Does anybody want to help Bryce win some baseball games? Anybody?

Philadelphia Phillies v Colorado Rockies Photo by Matthew Stockman/Getty Images

For the first three innings, this game was really quite fun. In the first, Bryce Harper hit a massive, no-doubter 430 feet to right center field. It was glorious.

In inning number two, Bryce made an absolutely incredible play to nail C.J. Cron at home plate. As soon as the ball left the bat, I was sure the Rockies were going to score, but Bryce Harper had other plans. He took a fast route to the ball and then let it fly at 91 MPH straight into J.T. Realmuto’s glove. J.T. caught the ball, made a perfect turn, and expertly blocked the plate so that Cron had no chance to score. Everything about this play was beautiful. People talk a lot about double play partners, but personally, my favourite defensive duo are Harper and Realmuto, the best outfield assist partners in baseball.

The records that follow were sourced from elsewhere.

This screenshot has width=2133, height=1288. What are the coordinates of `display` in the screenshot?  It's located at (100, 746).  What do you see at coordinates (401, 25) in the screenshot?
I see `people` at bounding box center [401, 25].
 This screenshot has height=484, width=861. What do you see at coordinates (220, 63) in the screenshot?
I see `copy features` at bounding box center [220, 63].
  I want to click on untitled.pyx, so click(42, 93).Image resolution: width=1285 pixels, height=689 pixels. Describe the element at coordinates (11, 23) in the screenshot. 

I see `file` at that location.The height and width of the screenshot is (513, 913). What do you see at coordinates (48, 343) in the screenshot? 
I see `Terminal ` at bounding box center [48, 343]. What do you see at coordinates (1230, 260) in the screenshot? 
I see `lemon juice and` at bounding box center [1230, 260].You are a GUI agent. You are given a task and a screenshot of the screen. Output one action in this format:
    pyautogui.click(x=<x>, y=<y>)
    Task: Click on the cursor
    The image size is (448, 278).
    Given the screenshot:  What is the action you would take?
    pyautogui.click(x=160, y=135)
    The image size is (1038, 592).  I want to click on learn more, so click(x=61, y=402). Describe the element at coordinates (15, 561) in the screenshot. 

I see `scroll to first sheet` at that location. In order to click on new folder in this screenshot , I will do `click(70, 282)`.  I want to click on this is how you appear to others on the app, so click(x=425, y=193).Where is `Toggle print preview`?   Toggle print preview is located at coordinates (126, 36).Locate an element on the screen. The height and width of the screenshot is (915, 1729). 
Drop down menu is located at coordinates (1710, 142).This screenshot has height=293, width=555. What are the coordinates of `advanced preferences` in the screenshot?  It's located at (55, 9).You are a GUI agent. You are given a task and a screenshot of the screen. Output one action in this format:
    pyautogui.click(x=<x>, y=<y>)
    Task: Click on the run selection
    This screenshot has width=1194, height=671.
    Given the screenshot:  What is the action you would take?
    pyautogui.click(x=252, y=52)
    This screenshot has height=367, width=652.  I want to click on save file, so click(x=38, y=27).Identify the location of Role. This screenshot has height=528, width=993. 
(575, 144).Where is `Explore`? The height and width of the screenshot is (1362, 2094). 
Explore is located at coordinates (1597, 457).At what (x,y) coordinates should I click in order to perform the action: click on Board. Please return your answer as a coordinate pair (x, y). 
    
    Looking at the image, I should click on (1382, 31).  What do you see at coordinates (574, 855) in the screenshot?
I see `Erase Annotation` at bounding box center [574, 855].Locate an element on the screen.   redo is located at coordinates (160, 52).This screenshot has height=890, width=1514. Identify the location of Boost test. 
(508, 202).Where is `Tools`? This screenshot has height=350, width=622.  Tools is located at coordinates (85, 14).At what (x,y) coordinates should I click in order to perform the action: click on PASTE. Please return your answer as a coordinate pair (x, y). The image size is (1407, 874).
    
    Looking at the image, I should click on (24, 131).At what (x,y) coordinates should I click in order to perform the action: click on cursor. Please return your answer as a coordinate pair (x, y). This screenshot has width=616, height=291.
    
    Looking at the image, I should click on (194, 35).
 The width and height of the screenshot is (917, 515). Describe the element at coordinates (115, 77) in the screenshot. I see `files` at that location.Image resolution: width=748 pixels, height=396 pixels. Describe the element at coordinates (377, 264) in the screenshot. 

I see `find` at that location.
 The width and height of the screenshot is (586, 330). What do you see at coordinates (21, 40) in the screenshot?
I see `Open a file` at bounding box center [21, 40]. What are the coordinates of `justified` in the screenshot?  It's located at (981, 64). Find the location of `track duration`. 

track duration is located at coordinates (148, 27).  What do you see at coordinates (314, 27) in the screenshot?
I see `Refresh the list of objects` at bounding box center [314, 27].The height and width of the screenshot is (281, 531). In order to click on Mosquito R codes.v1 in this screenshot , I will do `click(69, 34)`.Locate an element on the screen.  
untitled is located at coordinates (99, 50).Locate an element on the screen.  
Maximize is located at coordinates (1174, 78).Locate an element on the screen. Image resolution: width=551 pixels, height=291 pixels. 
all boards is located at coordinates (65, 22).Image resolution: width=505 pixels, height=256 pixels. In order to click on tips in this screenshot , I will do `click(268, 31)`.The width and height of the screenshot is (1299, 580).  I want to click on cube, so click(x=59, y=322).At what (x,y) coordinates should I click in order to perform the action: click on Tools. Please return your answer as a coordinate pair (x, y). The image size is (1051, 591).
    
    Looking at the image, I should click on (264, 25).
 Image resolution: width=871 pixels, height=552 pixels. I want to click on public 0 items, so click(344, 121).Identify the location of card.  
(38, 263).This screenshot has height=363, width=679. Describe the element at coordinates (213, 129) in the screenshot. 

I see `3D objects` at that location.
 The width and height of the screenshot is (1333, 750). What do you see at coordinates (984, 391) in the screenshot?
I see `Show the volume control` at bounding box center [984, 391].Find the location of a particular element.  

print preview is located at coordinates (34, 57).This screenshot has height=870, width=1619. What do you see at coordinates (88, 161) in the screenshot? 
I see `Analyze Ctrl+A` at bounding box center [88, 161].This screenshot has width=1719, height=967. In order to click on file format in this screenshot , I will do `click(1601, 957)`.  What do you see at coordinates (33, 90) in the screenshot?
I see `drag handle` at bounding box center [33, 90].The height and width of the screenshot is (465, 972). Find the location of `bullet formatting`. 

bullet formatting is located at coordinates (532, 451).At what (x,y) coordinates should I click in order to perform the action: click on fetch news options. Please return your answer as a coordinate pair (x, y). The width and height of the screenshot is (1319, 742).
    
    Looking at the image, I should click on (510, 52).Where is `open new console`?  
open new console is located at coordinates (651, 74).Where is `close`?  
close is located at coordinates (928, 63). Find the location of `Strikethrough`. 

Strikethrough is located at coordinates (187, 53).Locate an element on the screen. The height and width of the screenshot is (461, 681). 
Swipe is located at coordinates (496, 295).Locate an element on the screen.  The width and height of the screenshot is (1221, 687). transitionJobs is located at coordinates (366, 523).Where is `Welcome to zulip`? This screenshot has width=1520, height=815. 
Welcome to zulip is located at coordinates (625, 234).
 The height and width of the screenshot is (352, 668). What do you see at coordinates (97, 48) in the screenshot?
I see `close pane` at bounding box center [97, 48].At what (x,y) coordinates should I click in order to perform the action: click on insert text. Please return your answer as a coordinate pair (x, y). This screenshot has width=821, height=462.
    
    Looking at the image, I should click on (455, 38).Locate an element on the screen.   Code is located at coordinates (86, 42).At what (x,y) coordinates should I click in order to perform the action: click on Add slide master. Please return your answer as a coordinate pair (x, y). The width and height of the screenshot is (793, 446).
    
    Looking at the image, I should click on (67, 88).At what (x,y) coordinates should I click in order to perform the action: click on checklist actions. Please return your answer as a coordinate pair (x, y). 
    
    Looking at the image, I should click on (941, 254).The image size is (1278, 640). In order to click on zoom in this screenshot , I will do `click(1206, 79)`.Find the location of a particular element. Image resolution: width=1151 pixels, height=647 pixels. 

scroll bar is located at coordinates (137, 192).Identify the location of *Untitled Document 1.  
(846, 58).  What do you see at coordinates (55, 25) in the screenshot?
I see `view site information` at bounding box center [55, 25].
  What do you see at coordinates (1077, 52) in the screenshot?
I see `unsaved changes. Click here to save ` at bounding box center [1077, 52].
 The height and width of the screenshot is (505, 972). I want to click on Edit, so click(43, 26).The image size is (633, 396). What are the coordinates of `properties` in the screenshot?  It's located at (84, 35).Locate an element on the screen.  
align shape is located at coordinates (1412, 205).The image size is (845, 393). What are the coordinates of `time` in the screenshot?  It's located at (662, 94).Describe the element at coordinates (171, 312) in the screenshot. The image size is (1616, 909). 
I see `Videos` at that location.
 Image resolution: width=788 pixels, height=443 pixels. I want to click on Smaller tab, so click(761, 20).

In the next inning, Bryce came to the plate and hit a home run so far it made his last one look like a lazy fly ball. This one went 468 feet, making it the farthest hit home run by a National Leaguer this season. (Ronald Acuña Jr. is in second place with a measly 456 ft homer. Overrated, much?)

I was so excited that I was already starting to prepare Bryce Harper puns for the recap title (“The player so nice they named him Bryce!”), and it looked like we were in for a fun afternoon of Phillies baseball.

Then, the Rockies went on to score 12 unanswered runs, and the Phillies only managed four more hits on the rest of the day. Suffice to say, this game did not deserve a fun Bryce Harper pun for the recap title.

Chase Anderson didn’t look sharp at all today, and I spent the first three innings on edge, wondering if he could make it through his requisite 4-5 innings before disaster caught up to him. Turns out, he could not.

Anderson started the fourth inning by giving up two singles, a sacrifice bunt, a sacrifice fly, and a walk. There were runners on first and third, but there were two outs and the Phillies were still up by one. The pitcher’s spot was due up, and it seemed like Anderson was going to get out of the jam. But pitcher Jon Gray hit an RBI single, and all of a sudden the top of the order was coming up and Anderson looked gassed.

It was pretty clear he needed to come out of the game at that point, but Joe Girardi needed to buy time for a reliever to get warm. Chase Anderson faced two more hitters, allowing another RBI single and a walk.

And that’s when David Hale entered the game with the bases loaded.

I really need to question Joe Girardi’s bullpen management here. Why would he bring in David Hale in a one-run game with two outs, the bases loaded, and the Rockies best hitter at the plate? It seems like Girardi is just so determined to use “set roles” in the bullpen that he won’t change things up no matter what. David Hale is apparently the guy who comes when they need a reliever early in the game regardless of how high-leverage the situation is. Ugh!

Oh yeah, so anyway, David Hale gave up a grand slam to Trevor Story and then the game was basically over.

I enjoyed the chance to see Spencer Howard again, even though he didn’t look too sharp. I was excited to see Nick Maton get another two-hit game. I admired Bailey Falter’s hair in his major league debut. But I also cleaned my room, put away my laundry, and spent about thirty minutes lying under my bed screaming, because I’d rather have done just about anything than watch the rest of this game.

Not only did the pitching staff allow twelve runs, but Cutch and Didi both made some pretty egregious misplays in the field, Alec Bohm went 0-for-4 for the second straight game, and Rhys Hoskins seemed to lose all the momentum he built up over the past few days. It was an ugly one, folks.